Dari jumlah itu penduduk etnis Jawa atau Jawa-Suriname berjumlah sekitar 15 % nya atau pada kisaran 100.000 jiwa. Orang Jawa Suriname masih menjalankan kehidupan ala budaya Jawa Indonesia. Adat mantenan, tingkeban, seni jaran kepang, selamatan, pedalangan hingga siaran radio TV berbahasa Jawa menjadi warna budaya di antara ragam budaya lainnya di Suriname.
Begitupun dengan alam lingkungan di sana bagaikan alam lingkungan di suatu daerah di Jawa. Ada pohon kelapa, pohon buah buahan lazimnya di Jawa, hingga tanaman liar berupa krokot termasuk binatang peliharaan (ingon ingon) layaknya di pedesaan Jawa. Ada ayam, kucing dan anjing yang berkeliaran di sekitar rumah. Pun demikian dengan jagong sebagaimana adat Jawa.
Apalagi kalau ada orang yang punya hajatan, di sana masih ada adat sambatan dimana para tetangga akan datang membantu mempersiapkan makanan dengan memasak aneka makanan: ada ayam panggang, bakmi, oseng oseng campur hingga cara membungkus berkaitan dengan memakai daun. Sementara di perkotaan Jawa sendiri tradisi seperti ini semakin hilang.
Itulah Jawa Suriname.

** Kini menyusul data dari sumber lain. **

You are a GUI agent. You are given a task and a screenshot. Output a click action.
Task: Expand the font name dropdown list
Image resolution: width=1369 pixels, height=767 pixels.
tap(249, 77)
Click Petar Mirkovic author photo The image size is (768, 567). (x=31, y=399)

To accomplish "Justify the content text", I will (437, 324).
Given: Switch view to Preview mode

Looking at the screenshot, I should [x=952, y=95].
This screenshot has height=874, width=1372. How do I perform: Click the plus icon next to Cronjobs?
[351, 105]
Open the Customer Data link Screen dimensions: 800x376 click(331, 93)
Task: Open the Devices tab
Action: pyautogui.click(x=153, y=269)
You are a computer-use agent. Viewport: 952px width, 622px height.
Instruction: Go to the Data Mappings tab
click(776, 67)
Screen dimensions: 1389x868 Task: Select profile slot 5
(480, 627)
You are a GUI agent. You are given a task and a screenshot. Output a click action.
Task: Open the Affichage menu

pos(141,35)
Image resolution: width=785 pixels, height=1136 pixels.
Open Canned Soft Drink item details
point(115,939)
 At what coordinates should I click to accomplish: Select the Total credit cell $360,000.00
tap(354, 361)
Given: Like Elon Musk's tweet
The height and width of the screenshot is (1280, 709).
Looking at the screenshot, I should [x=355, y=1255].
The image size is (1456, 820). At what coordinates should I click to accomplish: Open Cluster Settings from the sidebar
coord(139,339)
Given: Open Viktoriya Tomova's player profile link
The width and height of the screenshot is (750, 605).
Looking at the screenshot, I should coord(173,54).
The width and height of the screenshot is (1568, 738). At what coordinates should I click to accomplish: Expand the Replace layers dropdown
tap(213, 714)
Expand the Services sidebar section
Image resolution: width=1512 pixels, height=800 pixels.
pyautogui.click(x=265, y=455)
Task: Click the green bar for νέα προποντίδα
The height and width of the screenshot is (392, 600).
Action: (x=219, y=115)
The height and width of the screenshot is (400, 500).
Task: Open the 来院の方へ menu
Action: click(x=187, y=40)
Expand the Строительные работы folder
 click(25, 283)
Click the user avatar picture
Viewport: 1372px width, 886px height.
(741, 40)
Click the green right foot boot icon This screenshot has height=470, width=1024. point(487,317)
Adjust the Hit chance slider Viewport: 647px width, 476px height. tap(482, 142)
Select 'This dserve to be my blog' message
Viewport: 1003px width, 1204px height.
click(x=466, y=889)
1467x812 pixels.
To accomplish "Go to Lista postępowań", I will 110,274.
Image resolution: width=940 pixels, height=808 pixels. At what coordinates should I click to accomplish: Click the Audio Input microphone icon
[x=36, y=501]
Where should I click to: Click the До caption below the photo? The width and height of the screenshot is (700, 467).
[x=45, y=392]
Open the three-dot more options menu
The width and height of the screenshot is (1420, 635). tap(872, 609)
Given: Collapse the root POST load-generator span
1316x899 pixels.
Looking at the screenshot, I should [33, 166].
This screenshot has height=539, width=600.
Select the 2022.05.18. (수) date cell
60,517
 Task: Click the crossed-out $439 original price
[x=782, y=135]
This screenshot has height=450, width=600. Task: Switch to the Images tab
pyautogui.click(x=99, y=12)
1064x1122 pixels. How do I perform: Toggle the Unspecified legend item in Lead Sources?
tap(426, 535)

Bahkan dalam sebuah tradisi seni jaranan, selain mengenakan adat batik, pada bagian alat jaranan (kuda mainan) ada dekorasi bendera kecil merah-putih. Bendera Indonesia.
Yang menarik di Suriname, ada fenomena masjid yang arah kiblatnya berlawanan dengan arah Ka’bah. Masjid-masjid ini umumnya berada di daerah dengan komunitas keturunan Jawa, dan arahnya menghadap ke Barat, padahal seharusnya kiblat (Ka’bah) dari Suriname berada di arah Timur.
Ini tidak lain karena pengaruh kebiasaan nenek moyang mereka yang ketika di Jawa, kalau sholat menghadap ke Barat karena Kabah berada di arah Barat Jawa. Sementara di Suriname, posisi Ka’bah berada di Timur. Namun sebagian bangsa Jawa Suriname ada yang masih sholat dengan orientasi sholat menghadap ke Barat.
Bahkan ada di satu jalan di kota Paramaribo dimana ada dua masjid yang berseberangan jalan. Satu berkiblat ke Barat dan lainnya berkiblat ke Timur.
Tradisi sholat menghadap ke Barat masih dibawa ketika mereka sudah hidup di negara yang posisinya di Barat Ka’bah.
Menariknya antar umat Islam Jawa di sana tidak memperdebatkan. Mereka saling menghargai dan hidup rukun dalam tradisi.
Pada tahun 2025 ini, mereka memperingati ke 135 tahun kedatangan imigran Jawa pertama di Suriname (9 Agustus 1890). Mereka juga turut memperingati perayaan ke 50 tahun Hari Kemerdekaan pada 25 November yang jatuh pada tahun 1975. (PAR/nng).